In early 2020 it was a small application that I never imagined would see widespread use. But slowly, word spread through the community that there is finally a convenient alternative to tutorials. Soon it was added to Twister OS and not long after, Pi-Apps was featured by all the large RPi YouTubers.
Today, Pi-Apps has over 200 apps and likely serves over 2 million users though it's hard to know for sure.

It turns out Pi-Apps was just the beginning. Over time I found additional software niches that nothing else was filling:

  • YouTubuddy - The private, lightweight YouTube search engine & player with the best hardware-acceleration available.
  • CloudBuddy - The ultimate way to manage your cloud storage on any Linux computer. This is a bash-powered GUI frontend for rclone, and includes built-in support for Google Drive, Dropbox, and Microsoft Onedrive. It's vastly more convenient than any web interface or tool available on any OS architecture.
  • Update Buddy - a sleek utility to run on startup. It runs sudo apt update in the background, and if any updates are found, it displays a non-intrusive notification, asking permission to upgrade.
  • Zoom - The popular video-chatting client had no easy way to install properly on Raspberry Pi. One other installation tool existed before mine, but that one did not install pulseaudio - a necessary utility if you wanted sound! Additionally, my version of the Zoom installer has Google account sign-in working.
  • WoR-flasher - World's first Linux-compatible tool to install Windows 10 or 11 on a Raspberry Pi SD card. Before this tool existed, you had to use a Windows PC to install Windows 10 on a Pi's SD card, but with this tool, you now can use a Pi to do it all.
  • Windows Screensavers - An efficient GUI screensaver manager, preloaded with fourteen classic Windows screensavers that run smoothly on the RPi using Wine.
  • Windows 10 Theme - A complete transformation theme for Raspberry Pi OS, designed to look like Windows 10.
  • Chromium Widevine - Watch Netflix and play other DRM-protected web-videos using the default Chromium. When Chromium 84 was released, it broke the previous DRM solution. I was the first to get it working, though there are plenty of copycats now.
  • Downgrade Chromium - The latest and greatest web browsers are not necessarily the best, or the fastest. This application allows you to easily switch versions of Chromium Browser.
  • Twister OS Updater - Twister OS's previous python-powered updating program was a nightmare to understand and maintain. I rewrote it in bash and added some additional features, and it has proven to be far better than the previous patching program.

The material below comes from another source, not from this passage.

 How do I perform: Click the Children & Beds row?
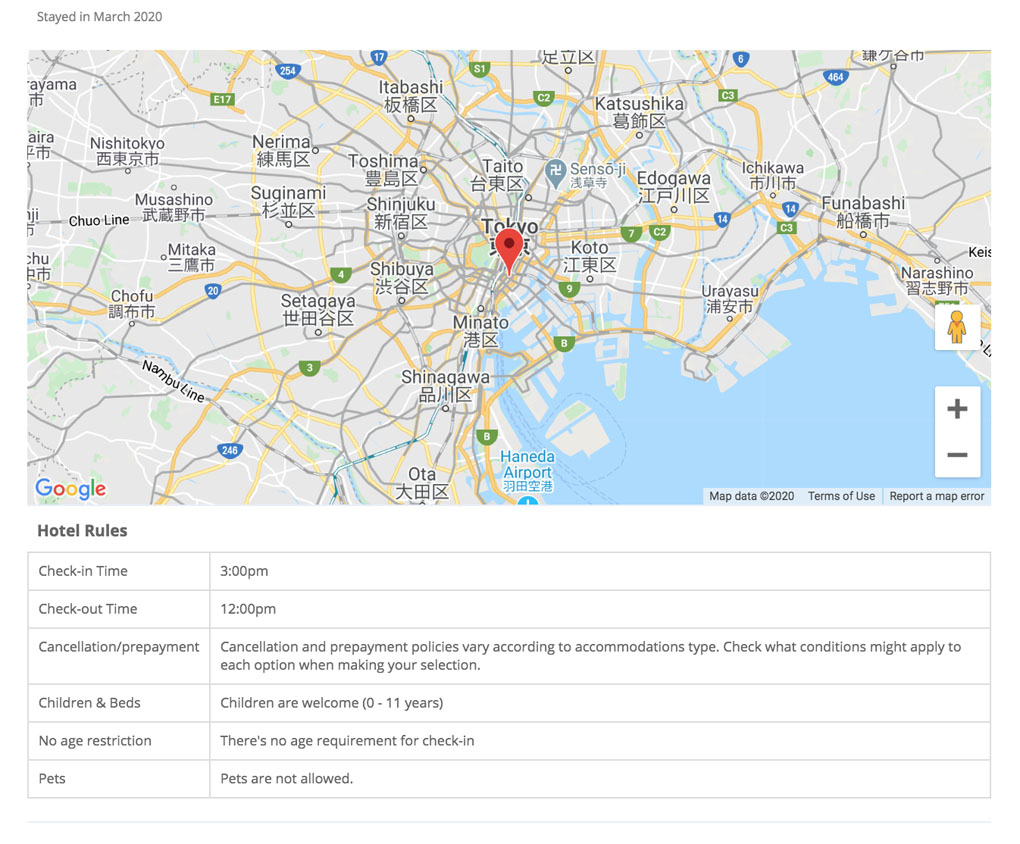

  • UltiFlash - the world's most advanced and flexible imaging tool. This, by far, is the longest and most complicated bash script I've ever written, and it's not completely finished yet.
  • Scratch 2 - When Adobe Flash Player was deprecated, Scratch 2 was removed from all RPiOS systems through an apt update. This annoyed many people, so I found a way to bring it back and make it work again.
  • Finally, I've written, or at least reviewed, all of the app-installers on Pi-Apps.